◆ Do this ◆
Extract all of the entries below verbatim, keeping every line intact and in its original order.

◆ Input data ◆

* * * * *

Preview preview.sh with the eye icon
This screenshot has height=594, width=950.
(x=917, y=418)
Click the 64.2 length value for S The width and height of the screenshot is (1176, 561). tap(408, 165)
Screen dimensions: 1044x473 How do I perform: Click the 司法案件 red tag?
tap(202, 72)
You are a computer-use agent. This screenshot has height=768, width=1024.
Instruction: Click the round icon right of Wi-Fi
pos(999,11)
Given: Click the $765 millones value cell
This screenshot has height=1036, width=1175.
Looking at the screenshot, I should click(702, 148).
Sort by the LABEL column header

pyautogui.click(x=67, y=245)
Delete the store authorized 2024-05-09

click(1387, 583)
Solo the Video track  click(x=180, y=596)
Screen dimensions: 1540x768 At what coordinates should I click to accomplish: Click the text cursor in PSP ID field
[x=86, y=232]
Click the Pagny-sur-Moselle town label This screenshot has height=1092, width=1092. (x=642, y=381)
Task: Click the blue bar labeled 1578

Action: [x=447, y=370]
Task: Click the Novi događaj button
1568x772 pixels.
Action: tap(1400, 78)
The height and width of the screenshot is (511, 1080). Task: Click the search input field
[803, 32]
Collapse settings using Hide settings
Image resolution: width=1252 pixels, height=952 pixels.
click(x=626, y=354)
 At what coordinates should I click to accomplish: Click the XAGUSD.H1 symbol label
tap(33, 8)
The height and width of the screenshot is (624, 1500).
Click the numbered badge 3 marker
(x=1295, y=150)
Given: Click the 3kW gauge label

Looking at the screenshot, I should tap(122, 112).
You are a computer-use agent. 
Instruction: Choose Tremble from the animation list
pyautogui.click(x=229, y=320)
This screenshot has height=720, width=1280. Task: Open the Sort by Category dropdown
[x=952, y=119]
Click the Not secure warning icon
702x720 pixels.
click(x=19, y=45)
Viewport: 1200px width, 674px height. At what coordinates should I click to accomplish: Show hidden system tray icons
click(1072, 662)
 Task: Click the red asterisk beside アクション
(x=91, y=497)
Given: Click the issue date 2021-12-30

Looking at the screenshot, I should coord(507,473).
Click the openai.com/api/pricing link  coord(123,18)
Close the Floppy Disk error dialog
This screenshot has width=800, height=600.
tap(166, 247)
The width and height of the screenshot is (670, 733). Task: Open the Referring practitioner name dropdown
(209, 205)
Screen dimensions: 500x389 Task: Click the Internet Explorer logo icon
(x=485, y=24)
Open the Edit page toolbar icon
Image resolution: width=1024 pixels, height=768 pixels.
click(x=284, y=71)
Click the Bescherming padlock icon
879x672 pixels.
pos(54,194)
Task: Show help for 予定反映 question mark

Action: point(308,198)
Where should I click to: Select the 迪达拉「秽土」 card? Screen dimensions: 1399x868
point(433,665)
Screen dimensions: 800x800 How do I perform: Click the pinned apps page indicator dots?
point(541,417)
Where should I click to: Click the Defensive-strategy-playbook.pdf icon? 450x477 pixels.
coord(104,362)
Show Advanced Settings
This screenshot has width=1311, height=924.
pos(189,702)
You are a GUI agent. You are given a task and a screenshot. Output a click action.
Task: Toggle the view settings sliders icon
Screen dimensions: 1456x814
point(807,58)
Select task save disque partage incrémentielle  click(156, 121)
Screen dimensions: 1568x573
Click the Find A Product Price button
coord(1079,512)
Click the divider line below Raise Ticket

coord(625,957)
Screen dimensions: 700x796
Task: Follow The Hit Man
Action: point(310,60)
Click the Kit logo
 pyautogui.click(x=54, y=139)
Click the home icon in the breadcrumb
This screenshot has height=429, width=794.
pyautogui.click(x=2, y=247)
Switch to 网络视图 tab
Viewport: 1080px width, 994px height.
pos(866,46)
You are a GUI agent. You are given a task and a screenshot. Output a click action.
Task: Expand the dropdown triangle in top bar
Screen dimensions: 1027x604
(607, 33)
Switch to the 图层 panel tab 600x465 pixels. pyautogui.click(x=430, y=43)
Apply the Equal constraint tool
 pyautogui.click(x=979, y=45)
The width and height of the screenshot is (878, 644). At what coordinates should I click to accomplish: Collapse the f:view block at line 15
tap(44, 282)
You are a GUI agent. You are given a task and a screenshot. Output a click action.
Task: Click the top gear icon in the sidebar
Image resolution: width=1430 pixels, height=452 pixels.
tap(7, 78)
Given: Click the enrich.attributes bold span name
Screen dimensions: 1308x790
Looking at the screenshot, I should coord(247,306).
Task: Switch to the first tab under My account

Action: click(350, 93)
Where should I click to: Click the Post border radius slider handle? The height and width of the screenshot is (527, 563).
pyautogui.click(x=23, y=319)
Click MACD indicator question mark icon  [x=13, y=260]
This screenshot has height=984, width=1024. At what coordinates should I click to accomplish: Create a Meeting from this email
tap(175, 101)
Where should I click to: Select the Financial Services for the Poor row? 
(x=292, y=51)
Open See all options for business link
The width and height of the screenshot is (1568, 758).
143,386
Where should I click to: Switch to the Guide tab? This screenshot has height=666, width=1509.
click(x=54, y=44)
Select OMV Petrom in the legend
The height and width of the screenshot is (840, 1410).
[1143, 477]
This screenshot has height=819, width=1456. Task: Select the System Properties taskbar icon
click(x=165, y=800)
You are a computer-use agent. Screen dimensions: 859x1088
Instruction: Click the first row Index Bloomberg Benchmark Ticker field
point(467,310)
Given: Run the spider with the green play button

* * * * *

◆ Answer to the task ◆
Preview preview.sh with the eye icon
This screenshot has height=594, width=950.
(x=917, y=418)
Click the 64.2 length value for S The width and height of the screenshot is (1176, 561). tap(408, 165)
Screen dimensions: 1044x473 How do I perform: Click the 司法案件 red tag?
tap(202, 72)
You are a computer-use agent. This screenshot has height=768, width=1024.
Instruction: Click the round icon right of Wi-Fi
pos(999,11)
Given: Click the $765 millones value cell
This screenshot has height=1036, width=1175.
Looking at the screenshot, I should click(702, 148).
Sort by the LABEL column header

pyautogui.click(x=67, y=245)
Delete the store authorized 2024-05-09

click(1387, 583)
Solo the Video track  click(x=180, y=596)
Screen dimensions: 1540x768 At what coordinates should I click to accomplish: Click the text cursor in PSP ID field
[x=86, y=232]
Click the Pagny-sur-Moselle town label This screenshot has height=1092, width=1092. (x=642, y=381)
Task: Click the blue bar labeled 1578

Action: [x=447, y=370]
Task: Click the Novi događaj button
1568x772 pixels.
Action: tap(1400, 78)
The height and width of the screenshot is (511, 1080). Task: Click the search input field
[803, 32]
Collapse settings using Hide settings
Image resolution: width=1252 pixels, height=952 pixels.
click(x=626, y=354)
 At what coordinates should I click to accomplish: Click the XAGUSD.H1 symbol label
tap(33, 8)
The height and width of the screenshot is (624, 1500).
Click the numbered badge 3 marker
(x=1295, y=150)
Given: Click the 3kW gauge label

Looking at the screenshot, I should tap(122, 112).
You are a computer-use agent. 
Instruction: Choose Tremble from the animation list
pyautogui.click(x=229, y=320)
This screenshot has height=720, width=1280. Task: Open the Sort by Category dropdown
[x=952, y=119]
Click the Not secure warning icon
702x720 pixels.
click(x=19, y=45)
Viewport: 1200px width, 674px height. At what coordinates should I click to accomplish: Show hidden system tray icons
click(1072, 662)
 Task: Click the red asterisk beside アクション
(x=91, y=497)
Given: Click the issue date 2021-12-30

Looking at the screenshot, I should coord(507,473).
Click the openai.com/api/pricing link  coord(123,18)
Close the Floppy Disk error dialog
This screenshot has width=800, height=600.
tap(166, 247)
The width and height of the screenshot is (670, 733). Task: Open the Referring practitioner name dropdown
(209, 205)
Screen dimensions: 500x389 Task: Click the Internet Explorer logo icon
(x=485, y=24)
Open the Edit page toolbar icon
Image resolution: width=1024 pixels, height=768 pixels.
click(x=284, y=71)
Click the Bescherming padlock icon
879x672 pixels.
pos(54,194)
Task: Show help for 予定反映 question mark

Action: point(308,198)
Where should I click to: Select the 迪达拉「秽土」 card? Screen dimensions: 1399x868
point(433,665)
Screen dimensions: 800x800 How do I perform: Click the pinned apps page indicator dots?
point(541,417)
Where should I click to: Click the Defensive-strategy-playbook.pdf icon? 450x477 pixels.
coord(104,362)
Show Advanced Settings
This screenshot has width=1311, height=924.
pos(189,702)
You are a GUI agent. You are given a task and a screenshot. Output a click action.
Task: Toggle the view settings sliders icon
Screen dimensions: 1456x814
point(807,58)
Select task save disque partage incrémentielle  click(156, 121)
Screen dimensions: 1568x573
Click the Find A Product Price button
coord(1079,512)
Click the divider line below Raise Ticket

coord(625,957)
Screen dimensions: 700x796
Task: Follow The Hit Man
Action: point(310,60)
Click the Kit logo
 pyautogui.click(x=54, y=139)
Click the home icon in the breadcrumb
This screenshot has height=429, width=794.
pyautogui.click(x=2, y=247)
Switch to 网络视图 tab
Viewport: 1080px width, 994px height.
pos(866,46)
You are a GUI agent. You are given a task and a screenshot. Output a click action.
Task: Expand the dropdown triangle in top bar
Screen dimensions: 1027x604
(607, 33)
Switch to the 图层 panel tab 600x465 pixels. pyautogui.click(x=430, y=43)
Apply the Equal constraint tool
 pyautogui.click(x=979, y=45)
The width and height of the screenshot is (878, 644). At what coordinates should I click to accomplish: Collapse the f:view block at line 15
tap(44, 282)
You are a GUI agent. You are given a task and a screenshot. Output a click action.
Task: Click the top gear icon in the sidebar
Image resolution: width=1430 pixels, height=452 pixels.
tap(7, 78)
Given: Click the enrich.attributes bold span name
Screen dimensions: 1308x790
Looking at the screenshot, I should coord(247,306).
Task: Switch to the first tab under My account

Action: click(350, 93)
Where should I click to: Click the Post border radius slider handle? The height and width of the screenshot is (527, 563).
pyautogui.click(x=23, y=319)
Click MACD indicator question mark icon  [x=13, y=260]
This screenshot has height=984, width=1024. At what coordinates should I click to accomplish: Create a Meeting from this email
tap(175, 101)
Where should I click to: Select the Financial Services for the Poor row? 
(x=292, y=51)
Open See all options for business link
The width and height of the screenshot is (1568, 758).
143,386
Where should I click to: Switch to the Guide tab? This screenshot has height=666, width=1509.
click(x=54, y=44)
Select OMV Petrom in the legend
The height and width of the screenshot is (840, 1410).
[1143, 477]
This screenshot has height=819, width=1456. Task: Select the System Properties taskbar icon
click(x=165, y=800)
You are a computer-use agent. Screen dimensions: 859x1088
Instruction: Click the first row Index Bloomberg Benchmark Ticker field
point(467,310)
Given: Run the spider with the green play button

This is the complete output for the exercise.